Yalnızlıktan Şair Olan Bir Kadının Anlatıları

YALNIZLIKTAN ve KIRLANGIÇLAR

 

Şair olurum diyorsun
Yalnızlıktan
Sevmezmişsin şiirleri
Öyle fısıldıyor kırlangıçlar
Ve yalnızlıktan
Açmazmışsın gönlünü kargalara
Sevmezmişsin şiirleri
Oysaki ben ve kırlangıçlar
Bayılırdık Mağusa’da şiir okumaya
Ve kargalar arka bahçemde uçuşurken
İşte bunlar hep yalnızlıktan

 

İstisnasız hepimizin hayatımızın bir noktasında kafamızı yorduğumuz bir tema bu: Yalnızlık. Her birimizin arka bahçesinde uçan kargaların kulağımıza fısıldadığı gibi ara sıra, ne “kötü” bir şey yalnızlık, değil mi? Ne “rahatsız edici” bir düşünce dışarı çıkıp yalnız yemek yemeye/içmeye/sinemaya ya da bir kafede oturmaya gitmek. Hayatın herhangi bir noktasında bir partner bulamamak kendimize, ne kadar da “acı”. Yalnızlıktan şair olacak olma düşüncesi, ne kadar da “korkunç”. Yalnızlığa karşı öne sürdüğümüz bu ithamların da tıpkı diğer her konuya karşı oluşturduğumuz ön yargılardan sadece biri olduğunu fısıldamıştı kulağıma kırlangıçlar. Siz de sessiz bir yaz gecesinde Mağusa’da şiir okumaya kalkarsanız, belki de bu bilge kırlangıçları duyabilirsiniz, kim bilir.

 

Yukarıda yazmış olduğum şiir her ne kadar bu temayı biraz melankolik bir biçimde tasvir ediyor olsa da işin arka yüzü daha aydınlık aslına bakarsanız. Kendi kendinize veya kalabalıklar arasında yalnız olmak gibi birçok varyasyonu olan faydalı bir bakteri gibidir yalnızlık. Kendi derinizin içinde sindirilmesi zor bir his gibi âdeta, ki itiraf etmek gerekirse kolay şey değil yalnızlığa alışabilmek de aslında. Özellikle de kalabalık ya da sürekli üzerinize itinayla düşen bir aile içerisinde büyümüşseniz. Onlardan ve çevrenizdeki arkadaşlarınızdan ayrıldığınız an tek başınasınız ve öyle ya da böyle bunun kötü bir şey olduğuna inandırılmışsınız. Toplumunun bize dayattığı normlar da cabası. Üzerimize biçilmiş cinsiyet rolleri, çeşitli aile bireyi rolleri, üzerimize yapıştırılmış ya da başkalarına yapıştırdığımız ön yargılar, üzerimize aldığımız ya da almak zorunda bulundurulduğumuz sorumluluklar ve daha fazlası. O kadar çok şey var ki üzerine konuşulması gereken şu kısacık hayatınızda, bırakın hepsine yetişmeyi kendinize bile yetişemiyorsunuz bazen. Bütün bu kalabalıklarla birlikte sürüklenip gidiyoruz işte. İçine düşmüş bulunduğumuz dere hangisiyse gidiyoruz ister istemez bizi her nereye götürüyorsa. Tüm çabalarımıza rağmen veyahut da tüm çabalarımıza müteşekkir olarak mütemadiyen sürükleniyoruz bu hayatta ve unutuyoruz. Ya unutuyoruz yalnızlık denen o faydalı fakat bir o kadar da dalgalı denizin varlığını ya da unutmaya çalışıyoruz bilerek ve isteyerek, bütün o koşuşturmalarımızın arasında kendi kendimize kaldığımız kısacık anlarda içine düştüğümüz denize yanıyoruz, bizi beslediği minerallerini farkına bile varamadan; belki de elinizde yukarıdakine benzer kısacık bir şiir varken.

Kaynak Veriler:
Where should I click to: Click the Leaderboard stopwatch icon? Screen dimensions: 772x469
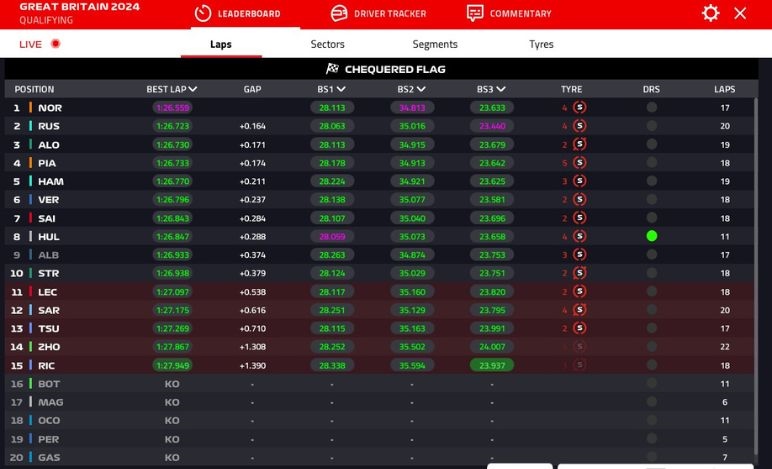pyautogui.click(x=203, y=14)
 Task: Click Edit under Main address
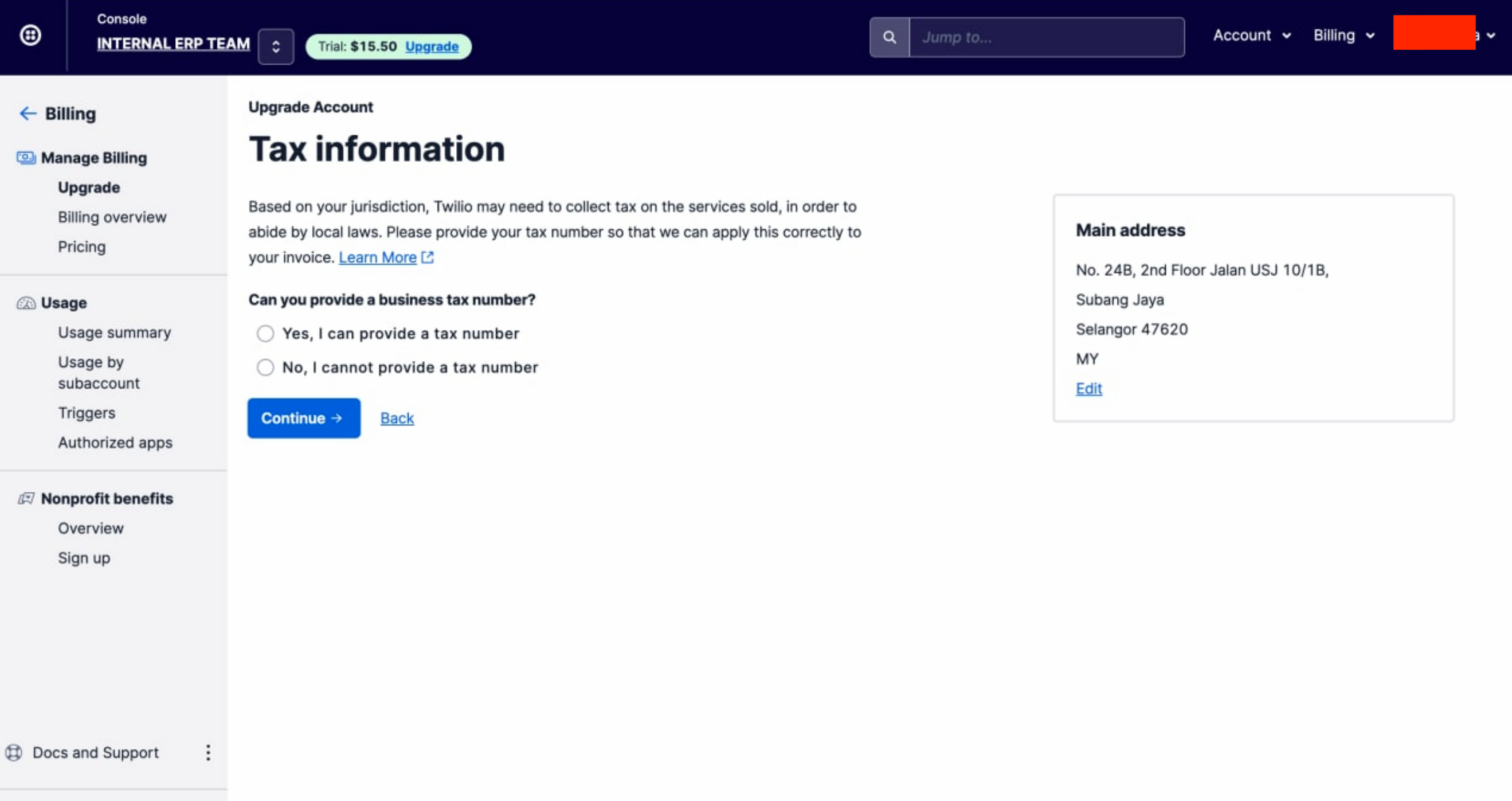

Görev Ayrıntıları: Yalnızlık üzerine kaleme alınmış metnin devamını yazınız. Materyalin, metinle herhangi bir ilgisi bulunmamaktadır.

Yanıt:
 

Bir haziran ayının tam ortasında, şehir dışında ya da yıldızları açık ve seçik bir şekilde görebileceğiniz bir yerdeyseniz, lütfen kafanızı kaldırıp onlara bakın. Birbirlerinden ne kadar uzak olurlarsa olsunlar ya da her ne kadar geçmişimizde kalsa da ışığını gördüğümüz ölü yıldızlar, onlar kendi yalnızlıklarını aralarında ve bizlerle paylaşarak yaşamaktalar. Tenimizi okşayan bu ılık yaz gecelerinde yıldızlara baktığımızda “Yıldızlar arkadaşlar gibidir, görmesek de aslında oradadırlar.” gibi bilindik bir sözün yanı sıra bu anekdot da gelmeli aklımıza: “Yıldızlar da insanlar gibi yalnızdırlar, bizlere yalnızlığımızı paylaşmayı öğretmek için oradadırlar.”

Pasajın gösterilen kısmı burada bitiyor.